Coast Guard survey: U.S. towing industry sees its fewest annual fatalities on the water


U.S. Coast Guard safety statistics for the towing industry show a dramatic decrease in the number of crew deaths over a 20-year period.

In 1997, 29 crewmembers died as a result of towing vessel operations. In 2014, only four crewmembers were killed, the lowest number on record. The statistics are part of a report released in August by the National Quality Steering Committee.

The steering committee is a collaboration between the Coast Guard and American Waterways Operators (AWO) to address crew fatalities, gallons of oil spilled, number of casualties and severity of crew injuries. The committee meets twice a year; the statistics are generated annually. Representatives from the Coast Guard and AWO held the first meeting of this committee in November 1995.

“The efforts show the amount of effort the towing industry and the Coast Guard put into collecting and analyzing information like this,” said Capt. Verne Gifford, the Coast Guard’s director of inspections and compliance. “Through thorough reporting of casualties, thorough investigation of each incident and thorough analysis, we’ve been able to identify a trend and take action to reduce these events.”

As the statistics are examined, the steering committee sometimes pulls out one particular area to study in more detail. A working group is often formed to come up with recommendations to address a specific problem.

Over the past 20 years, 14 topics have been addressed by working groups including tank barge spills, bridge strikes, crew fatalities, safe management of crew travel time and crew endurance.

At this year’s steering committee meeting, held in August, members talked about the fact that one-third of medium- and high-severity incidents over the past 15 years started with a vessel striking a fixed object. Incidents include all reportable marine casualties that involve any towing vessel or barge.

“The Coast Guard is going to drill down into the casualty reports and put together some information about what’s going on,” said Jennifer Carpenter, executive vice president of American Waterways Operators. “Are there patterns or clusters? Do we need a regional team to look at this? Do they center around a particular cause? Is it happening in a particular place in the country?”

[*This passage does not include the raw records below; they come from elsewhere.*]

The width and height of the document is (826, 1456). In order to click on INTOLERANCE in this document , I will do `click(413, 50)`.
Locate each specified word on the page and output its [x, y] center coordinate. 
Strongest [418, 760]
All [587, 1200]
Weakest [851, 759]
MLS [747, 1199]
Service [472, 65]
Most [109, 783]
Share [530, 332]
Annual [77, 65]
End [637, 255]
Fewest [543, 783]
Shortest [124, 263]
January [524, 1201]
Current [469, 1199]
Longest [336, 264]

When a vessel hits a fixed object, “fatigue can be a big reason why a lot of these happen,” said Gifford. “And you want to make sure that there are an adequate number of licensed people on board.”

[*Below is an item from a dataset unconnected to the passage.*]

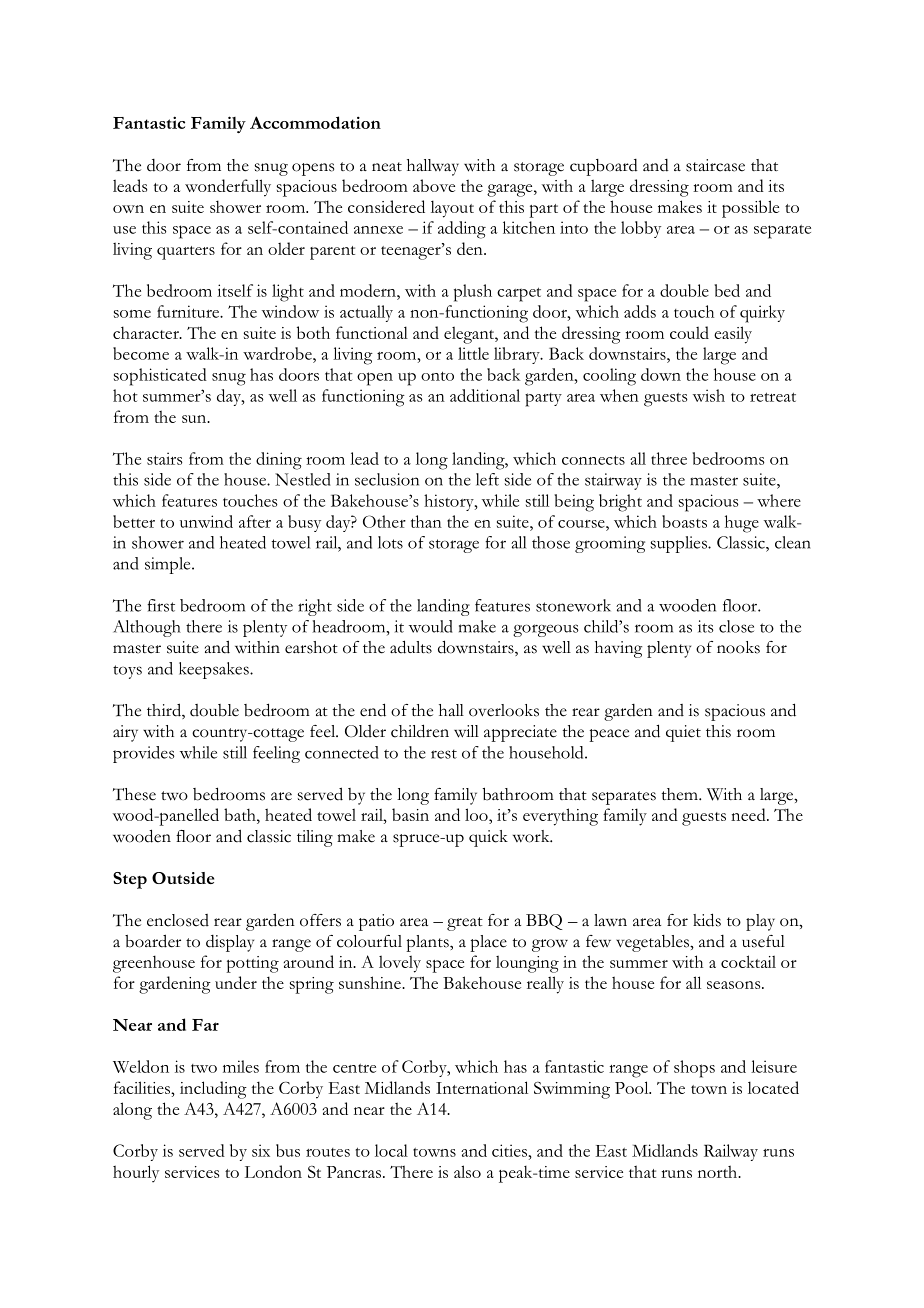 The height and width of the screenshot is (1308, 924). I want to click on above, so click(434, 185).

There were 1,797 towing casualties in 2014, down slightly from 1,852 in 2013, according to the report. Of the incidents in 2014, 89 percent were of low severity, 7 percent were of medium severity and 4 percent were of high severity. In 2013 there were 133 high-severity and 81 medium-severity incidents. In 2014 there were 131 high-severity and 68 medium-severity incidents.

The Coast Guard will analyze the allision data and present it to the February meeting of the National Quality Steering Committee, which will then decide if a working group should be formed to address this issue. Analyzing the statistics are just part of the process.

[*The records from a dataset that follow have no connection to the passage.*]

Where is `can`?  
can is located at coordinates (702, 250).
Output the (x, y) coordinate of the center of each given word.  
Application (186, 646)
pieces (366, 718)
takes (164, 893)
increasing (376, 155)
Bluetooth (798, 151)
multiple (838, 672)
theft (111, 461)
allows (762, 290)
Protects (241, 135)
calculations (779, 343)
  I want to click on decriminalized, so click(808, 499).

“You learn hard lessons over time, through specific incidents,” said Jim Farley, president of Kirby Offshore Marine and a member of the steering committee. But then lessons have to be translated in practice.

“It doesn’t do you any good if it’s in a book on the shelf,” Farley said. “The people on the vessel have to believe it.”

Since 1995, two working groups have prepared reports to help reduce overboard fatalities. In 1996, a working group issued a report called “Towing Vessel Crew Fatalities.” A report specifically addressing fall-overboard deaths was released in 2012.

According to the 2012 report, one-third of all deaths from falling overboard occurred while the towing vessel was moored. Deck hands represented 78 percent of the deaths. A lack of experience played a major role. Twenty-four percent of deaths involved crew with less than one year of experience.

After the data were analyzed, a list of best practices was created. “Then it went out to the operators, to help address these issues,” said Coast Guard Division Lt. Cmdr. Michael Hjerstedt. “It was a concerted effort on the operators’ part to come up with best practices and get them out to the people on deck.”

Among the recommendations from the 2012 report: Create a safety system where crew are taught that all unsafe acts are unacceptable; encourage employees to report safety problems and that crew will not be punished for reporting; come up with a system in which the company learns from its mistakes and changes practices, and create a system in which the company can collect and analyze data to track safety problems.

“We are doing a better job as an industry convincing both the workers and management that all accidents are preventable,” Farley said.

The steering committee’s report also shows that the volume of oil spilled decreased from a high of 1.94 million gallons in 2005 to a low of 17,529 gallons in 2013. In 2014, 200,363 gallons of oil spilled in tank barge incidents. However, 99 percent of that total was from two large spills. The largest spill in 2014 resulted from a collision between the freighter Summer Wind and the tank barge Kirby 27706, in which 168,000 gallons spilled.

In the past 20 years, the rate of oil spilled per millions of gallons transported has declined, even as the amount of oil transported has increased. Between 2009 and 2013 the rate was between 0.1 gallons per million gallons transported and 0.23 gallons per million.